On Wednesday, April 8, the College of Arts and Sciences Undergraduate Research and Creative Activity Symposium showcased some of the brightest and most accomplished students at Ashland University. I had the privilege of sponsoring two students presenting on Frances Burney's 1778 novel Evelina—English majors Emily Cardwell and Kristin Herrick—both of whom delivered sophisticated arguments about the representation of gender in this important literary text. Both essays grew out of an assignment for English 408: Eighteenth Century English Literature. It was gratifying for me to witness the evolution and refinement of their ideas, from brainstorming for their essays in the course to adapting their writings to an oral presentation format. In a testament to the impact of our Core classes, Charles Michel, a math major, presented on the representation of capitalism in the film Glengarry Glenn Ross. His sponsor was Dr. Maura Grady.

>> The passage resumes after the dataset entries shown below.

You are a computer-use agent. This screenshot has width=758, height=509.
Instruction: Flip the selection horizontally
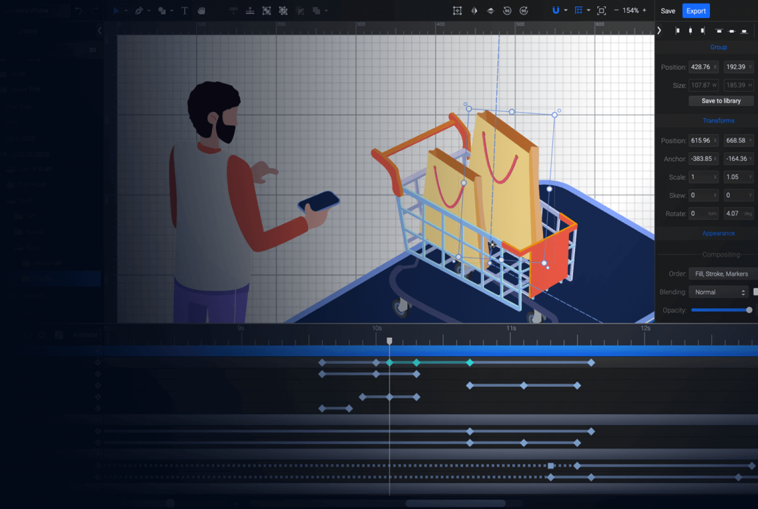474,11
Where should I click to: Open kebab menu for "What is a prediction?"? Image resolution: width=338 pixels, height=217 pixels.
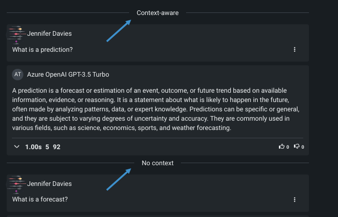pyautogui.click(x=294, y=50)
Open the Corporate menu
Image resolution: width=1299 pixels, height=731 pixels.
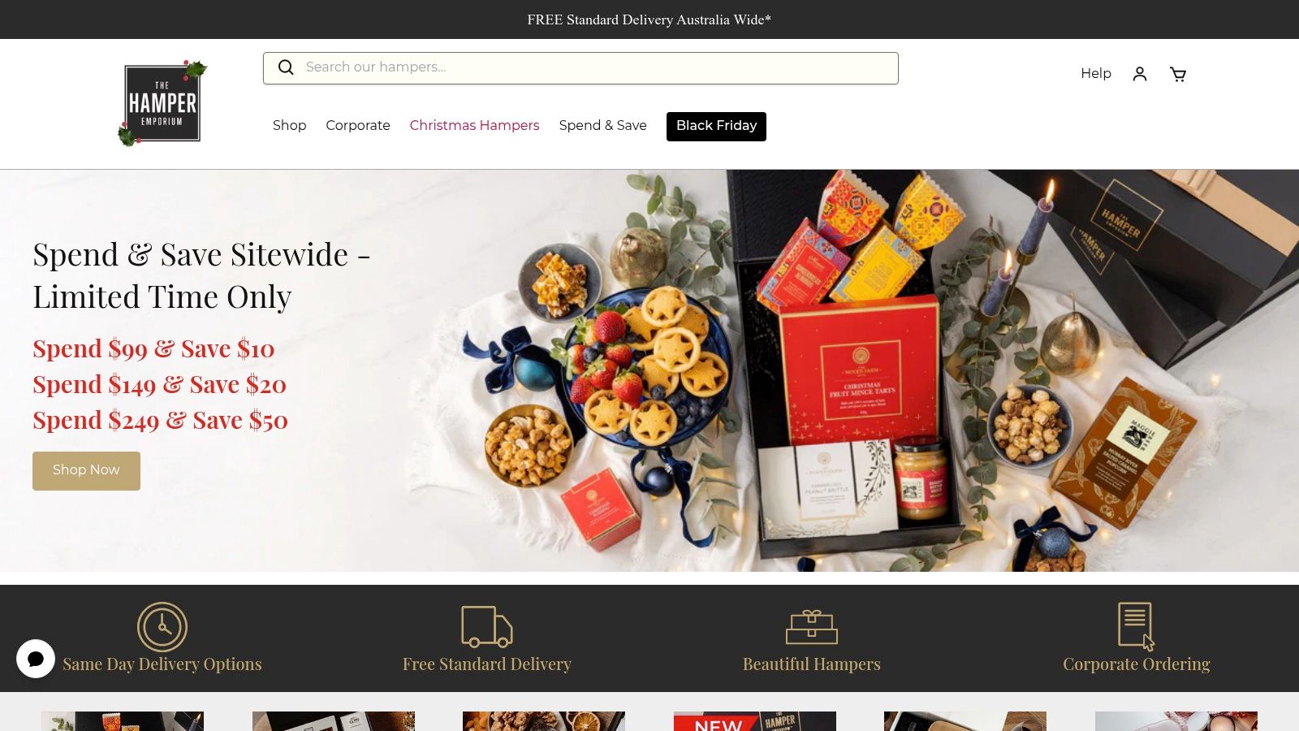click(x=358, y=125)
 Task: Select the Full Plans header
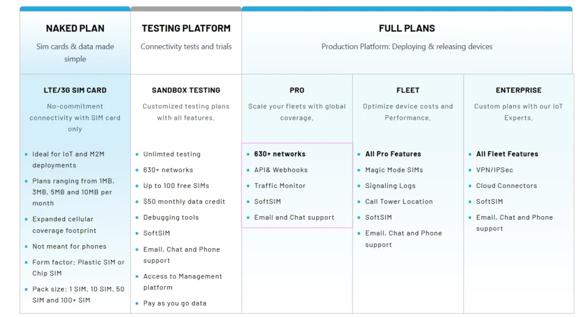[x=406, y=29]
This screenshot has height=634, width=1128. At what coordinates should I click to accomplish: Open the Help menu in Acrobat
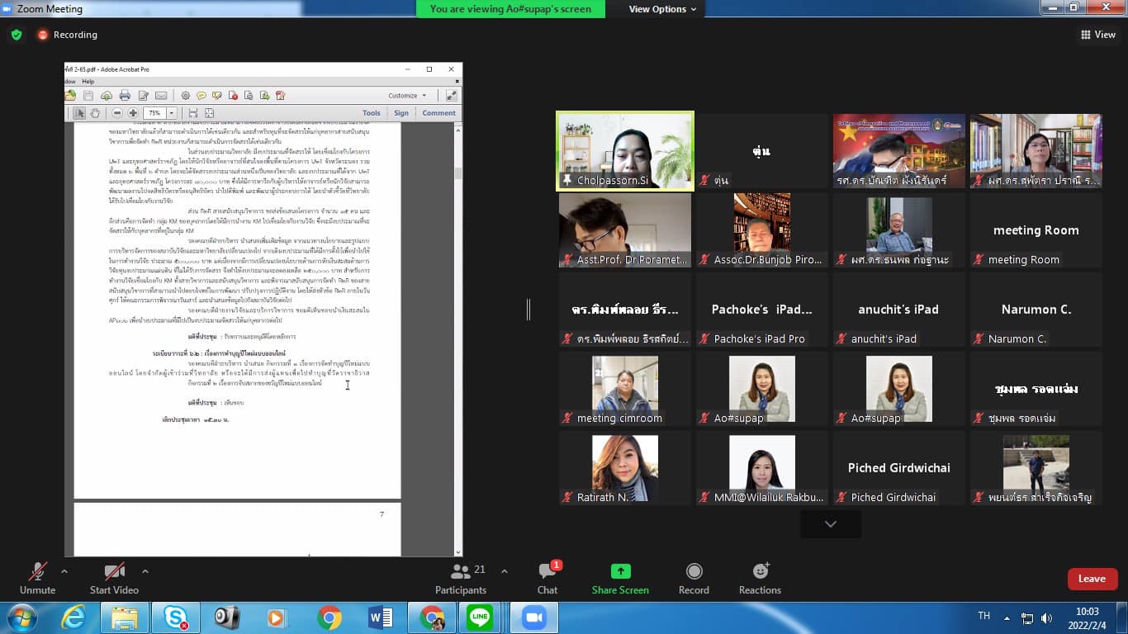88,82
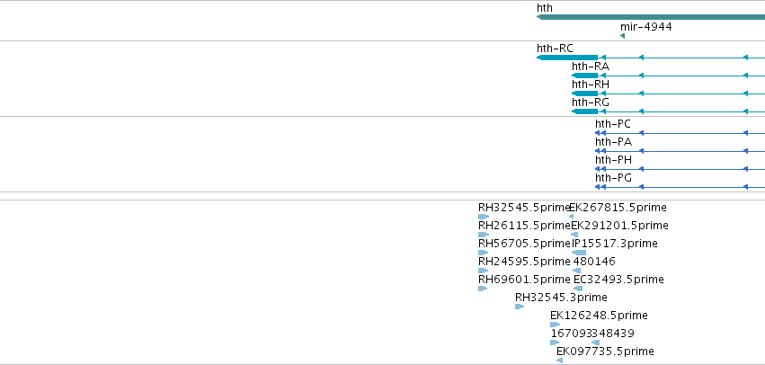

Integrated Language Arts major Megan Scarberry presented on E.M. Forester's A Passage to India, which originated in an essay for Dr. Sharleen Mondal's Literature and Gender course. Megan found value not only in the experience of presenting, but also the opportunity to learn from the other students: "I really enjoyed the opportunity to present at the symposium on Wednesday. It was awesome to be able to share my work with the student body, professors, and the community. It was also very interesting to see presentations from other fields of study while learning about things I may never have otherwise."
Creative Writing major Garrison Stima read a personal essay originating in a writing workshop course, concerning an encounter on a mission trip in Chicago that changed his understanding of his faith. He describes the development of the project:
The piece I wrote began as an assignment for my Problems in Creative Writing class where we were asked to describe a moment or short scene in great detail, trying to keep the action within a short span of time. After completing the first draft and reading it to the class, my professor and URCA sponsor, Joe Mackall, encouraged me to submit my work to the URCA symposium.
I ended up doing so, and the process of preparing the piece was an interesting one because this was the first scene I jumped to when we were given the assignment and the first nonfiction work I'd ever written. We worked for weeks on it as I attempted and eventually managed to grasp the right words to describe this powerful fragment of my life.
Actually presenting at the URCA symposium was a far easier task, despite baring my soul to a crowd made-up of mostly strangers, because the people organizing the symposium were quick to help and answer any questions I had from start to finish. I had no problems working with anyone affiliated with URCA and they only aided the process of presenting and solidified my experience in an extremely positive manner.